I have a "Vital Link" Meistergram machine; a good sturdy bridge machine. I did get a local mechanic to look at it once and he really didn't do much to help. I know it is a China made version of an older but good model like a Baruden or something. I've pretty much had to solve my own problems.

Do you have a specific issue?


----------



## SEWORIGINALEMB (Nov 12, 2010)

2 birds w/ 1 stone ...The lease is non-cancelable & must be in working order at the end of the lease if I'm not going to keep it.

My machines also came from Vita Link, now closed. The one that is giving trouble is a "show machine only used 2 times". Also recently noticed that the data plate appears to have been altered. At startup the machine displays error message: stop position error.Press clear & trim, get machine Lost a Pulse. Press clear, get main motor error. Press clear, trim motor overtime.
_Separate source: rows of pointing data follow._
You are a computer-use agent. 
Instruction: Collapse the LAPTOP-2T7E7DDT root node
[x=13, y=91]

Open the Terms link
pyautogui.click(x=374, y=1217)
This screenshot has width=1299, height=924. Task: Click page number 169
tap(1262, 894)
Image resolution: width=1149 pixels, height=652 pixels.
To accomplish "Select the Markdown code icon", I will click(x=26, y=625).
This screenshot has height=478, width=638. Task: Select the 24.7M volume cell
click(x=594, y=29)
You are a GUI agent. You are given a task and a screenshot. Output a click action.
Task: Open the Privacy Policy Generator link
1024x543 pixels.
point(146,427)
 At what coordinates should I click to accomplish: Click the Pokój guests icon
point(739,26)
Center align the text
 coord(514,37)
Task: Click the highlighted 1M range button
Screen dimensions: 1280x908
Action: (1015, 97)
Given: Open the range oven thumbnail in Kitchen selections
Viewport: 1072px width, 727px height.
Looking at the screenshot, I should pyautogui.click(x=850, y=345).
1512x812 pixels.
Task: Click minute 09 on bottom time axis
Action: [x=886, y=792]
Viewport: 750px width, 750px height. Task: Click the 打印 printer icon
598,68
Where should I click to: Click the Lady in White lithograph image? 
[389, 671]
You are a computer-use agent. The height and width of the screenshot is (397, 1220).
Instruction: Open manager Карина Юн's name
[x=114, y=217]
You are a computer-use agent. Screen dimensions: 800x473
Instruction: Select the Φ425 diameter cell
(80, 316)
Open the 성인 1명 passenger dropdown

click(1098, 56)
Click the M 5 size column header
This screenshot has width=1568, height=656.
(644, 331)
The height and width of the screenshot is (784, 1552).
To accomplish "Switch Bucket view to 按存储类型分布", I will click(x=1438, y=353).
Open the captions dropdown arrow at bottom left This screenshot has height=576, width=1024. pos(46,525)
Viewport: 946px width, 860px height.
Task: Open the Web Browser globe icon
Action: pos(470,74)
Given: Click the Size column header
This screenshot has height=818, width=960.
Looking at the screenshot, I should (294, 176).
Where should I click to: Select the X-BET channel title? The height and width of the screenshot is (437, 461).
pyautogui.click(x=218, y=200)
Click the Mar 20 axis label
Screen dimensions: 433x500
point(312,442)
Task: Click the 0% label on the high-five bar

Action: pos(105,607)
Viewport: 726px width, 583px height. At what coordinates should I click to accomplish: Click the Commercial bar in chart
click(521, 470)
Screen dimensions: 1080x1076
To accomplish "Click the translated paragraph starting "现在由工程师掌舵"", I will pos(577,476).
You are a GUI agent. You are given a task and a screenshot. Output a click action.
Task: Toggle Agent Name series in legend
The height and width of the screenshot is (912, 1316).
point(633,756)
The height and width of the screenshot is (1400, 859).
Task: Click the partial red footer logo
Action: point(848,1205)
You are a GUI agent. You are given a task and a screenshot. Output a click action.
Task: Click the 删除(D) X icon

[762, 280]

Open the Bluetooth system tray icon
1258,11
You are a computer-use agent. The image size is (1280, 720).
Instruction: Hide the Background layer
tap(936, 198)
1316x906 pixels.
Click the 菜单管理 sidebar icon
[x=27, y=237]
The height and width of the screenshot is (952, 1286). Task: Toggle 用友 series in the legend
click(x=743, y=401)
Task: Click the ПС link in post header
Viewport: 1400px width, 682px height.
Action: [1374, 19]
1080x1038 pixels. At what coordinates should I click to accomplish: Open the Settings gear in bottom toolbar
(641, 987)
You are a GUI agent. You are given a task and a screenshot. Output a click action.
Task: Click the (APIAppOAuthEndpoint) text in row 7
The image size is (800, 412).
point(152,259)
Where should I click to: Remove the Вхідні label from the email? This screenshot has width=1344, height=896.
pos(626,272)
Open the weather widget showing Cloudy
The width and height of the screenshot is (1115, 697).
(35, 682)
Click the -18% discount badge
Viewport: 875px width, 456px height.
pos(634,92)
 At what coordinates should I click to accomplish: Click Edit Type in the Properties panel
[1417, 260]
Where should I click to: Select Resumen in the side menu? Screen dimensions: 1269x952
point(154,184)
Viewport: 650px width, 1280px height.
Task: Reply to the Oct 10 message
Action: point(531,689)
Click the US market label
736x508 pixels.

Less than a year into the lease the picker shaft broke, which is something no one had ever heard of happening. So far the solenoid, picker shaft, picker, fixed & moverable knives & a circuit board have been replaced. Even though the machine is still under warrenty I have had to pay for everything except the circuit board. The importer agreed (after much discussion) to honor the electrical end. Sorry for being so wordy, hoping you might recognize some of the issues this machine has.


----------



## patm7419 (Aug 19, 2010)

Wow, sorry I can't help at all. But I wanted to say that I'm sorry you are going through all of this. What a headache. I sure hope you get some help!


----------



## SEWORIGINALEMB (Nov 12, 2010)

Thanks, hope no one else has had this happen to them.


----------



## AndTees (Jul 6, 2009)

Those fortunately are not problems I've had to deal with.

I would be looking at timing issues; on mine I think the belt has slipped a notch and it works much better when I time it about 5 degrees past the mark.

I also found a maintenance CD for a similar machine that I've used to find my way into taking things apart I wouldn't have otherwise... you may find something lose in there that could be contributing.

Sorry for the problems... all machines have a "Monday morning" version where there are lots of things not quite done right.


----------



## SEWORIGINALEMB (Nov 12, 2010)

Yep, should have looked for a born on date. Is the CD you have the one from enbroiderytrainingvideos? I have that & it has helped w/ some things.


----------



## AndTees (Jul 6, 2009)

SEWORIGINALEMB said:


> Yep, should have looked for a born on date. Is the CD you have the one from enbroiderytrainingvideos? I have that & it has helped w/ some things.


Yeah I think it may be the same one.


----------